-- TASK LIST --
a - The Alzheimer's drug article describes how the condition usually shows itself first and then progresses. List, in order, the signs it names.
b - In the Alzheimer's drug article, write out the passage from "Following an outpouring" to "stages of Alzheimer's." again, switching "Aricept" for "donepezil".

Jo Revill and Yvonne Roberts 

Alzheimer sufferers win £60m drug fight

· Family protests force policy U-turn· Acute dementia patients left out
  
  


Hundreds of thousands of Britons who suffer from Alzheimer's disease are to be given a massive boost tomorrow when government experts finally conclude that the benefits of at least three breakthrough drug treatments outweigh the financial costs.

Following an outpouring of protest from thousands of families whose relatives have been helped by the drugs, the National Institute for Health and Clinical Excellence (Nice) will reverse its earlier plan to ban the treatments which cost the NHS £60m a year. Instead, it will conclude that Aricept and other similar drugs should be given to patients in the early stages of the disease, when they have mild or moderate dementia.

However, sources have told The Observer that Nice, which monitors health costs, will say there is not enough firm evidence to justify giving the drugs to patients who have severe dementia. This decision is likely to provoke controversy because psychiatrists believe that the newest drug, Ebixa, also alleviates the agitation and aggression suffered by people in the later stages of Alzheimer's.

Alzheimer's disease affects around 400,000 people in the UK, and is a progressive and incurable condition which is usually first seen with the loss of memory, followed by confusion and disorientation. As the population ages, the number of cases is due to rise steeply - already one in five people over the age of 80 suffers from the condition.

The long-awaited announcement marks a landmark decision for the NHS, ending one of the most difficult consultations ever undertaken over a particular set of drugs.

[Saved entries]
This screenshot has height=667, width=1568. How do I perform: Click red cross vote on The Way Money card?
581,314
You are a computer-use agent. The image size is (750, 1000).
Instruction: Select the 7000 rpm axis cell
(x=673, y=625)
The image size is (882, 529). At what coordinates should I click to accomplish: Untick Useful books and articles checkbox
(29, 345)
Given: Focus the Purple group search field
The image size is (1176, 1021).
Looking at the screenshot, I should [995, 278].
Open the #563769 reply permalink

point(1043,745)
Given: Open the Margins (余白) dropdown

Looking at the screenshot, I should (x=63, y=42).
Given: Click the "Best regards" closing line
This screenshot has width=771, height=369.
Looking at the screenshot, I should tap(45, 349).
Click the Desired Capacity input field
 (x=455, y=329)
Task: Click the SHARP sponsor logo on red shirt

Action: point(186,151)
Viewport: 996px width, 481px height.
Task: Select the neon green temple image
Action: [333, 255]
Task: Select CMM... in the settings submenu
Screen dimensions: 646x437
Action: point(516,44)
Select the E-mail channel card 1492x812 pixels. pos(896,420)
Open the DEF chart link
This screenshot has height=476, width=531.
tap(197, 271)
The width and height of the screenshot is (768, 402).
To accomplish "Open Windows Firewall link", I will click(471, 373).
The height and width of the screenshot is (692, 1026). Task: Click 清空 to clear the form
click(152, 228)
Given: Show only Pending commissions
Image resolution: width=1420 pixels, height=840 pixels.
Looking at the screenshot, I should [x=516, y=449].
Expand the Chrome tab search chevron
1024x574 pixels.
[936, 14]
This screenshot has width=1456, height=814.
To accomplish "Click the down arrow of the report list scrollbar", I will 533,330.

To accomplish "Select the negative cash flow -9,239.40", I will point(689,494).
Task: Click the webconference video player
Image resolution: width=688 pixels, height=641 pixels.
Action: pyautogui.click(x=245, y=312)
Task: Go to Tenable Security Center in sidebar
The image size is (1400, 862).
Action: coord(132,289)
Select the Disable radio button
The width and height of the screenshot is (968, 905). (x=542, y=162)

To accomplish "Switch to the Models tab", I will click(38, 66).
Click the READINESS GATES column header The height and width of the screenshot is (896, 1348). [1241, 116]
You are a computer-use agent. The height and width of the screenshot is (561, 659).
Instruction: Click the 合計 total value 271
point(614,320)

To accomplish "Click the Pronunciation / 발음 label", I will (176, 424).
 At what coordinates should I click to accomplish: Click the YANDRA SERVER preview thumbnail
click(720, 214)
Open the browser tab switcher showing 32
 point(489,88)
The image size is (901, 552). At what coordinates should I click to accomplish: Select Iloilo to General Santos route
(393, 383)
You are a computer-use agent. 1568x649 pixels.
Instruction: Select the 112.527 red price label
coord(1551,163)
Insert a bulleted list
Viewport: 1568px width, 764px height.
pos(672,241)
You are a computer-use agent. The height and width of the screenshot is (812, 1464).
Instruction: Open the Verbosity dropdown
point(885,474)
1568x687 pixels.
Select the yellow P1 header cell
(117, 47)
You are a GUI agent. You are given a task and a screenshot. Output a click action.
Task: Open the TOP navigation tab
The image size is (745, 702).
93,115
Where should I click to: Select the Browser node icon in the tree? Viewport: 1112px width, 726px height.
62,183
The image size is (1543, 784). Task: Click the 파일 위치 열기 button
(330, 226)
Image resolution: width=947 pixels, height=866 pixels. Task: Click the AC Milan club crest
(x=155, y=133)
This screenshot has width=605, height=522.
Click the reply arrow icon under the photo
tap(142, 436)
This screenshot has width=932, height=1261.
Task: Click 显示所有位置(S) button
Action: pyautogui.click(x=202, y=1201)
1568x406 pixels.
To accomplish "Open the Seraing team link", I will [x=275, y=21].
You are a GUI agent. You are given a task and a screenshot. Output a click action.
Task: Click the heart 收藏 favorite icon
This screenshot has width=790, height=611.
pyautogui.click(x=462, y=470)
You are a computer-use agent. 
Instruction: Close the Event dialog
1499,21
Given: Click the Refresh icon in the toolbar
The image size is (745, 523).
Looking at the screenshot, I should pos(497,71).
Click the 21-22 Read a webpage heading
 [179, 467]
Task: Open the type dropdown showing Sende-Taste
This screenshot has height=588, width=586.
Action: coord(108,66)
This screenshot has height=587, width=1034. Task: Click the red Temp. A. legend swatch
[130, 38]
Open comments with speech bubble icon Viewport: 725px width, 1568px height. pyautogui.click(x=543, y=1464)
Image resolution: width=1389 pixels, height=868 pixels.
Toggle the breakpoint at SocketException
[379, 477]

-- ANSWERS TO THE EXERCISE --
a - Loss of memory, confusion, disorientation

b -
Following an outpouring of protest from thousands of families whose relatives have been helped by the drugs, the National Institute for Health and Clinical Excellence (Nice) will reverse its earlier plan to ban the treatments which cost the NHS £60m a year. Instead, it will conclude that donepezil and other similar drugs should be given to patients in the early stages of the disease, when they have mild or moderate dementia.

However, sources have told The Observer that Nice, which monitors health costs, will say there is not enough firm evidence to justify giving the drugs to patients who have severe dementia. This decision is likely to provoke controversy because psychiatrists believe that the newest drug, Ebixa, also alleviates the agitation and aggression suffered by people in the later stages of Alzheimer's.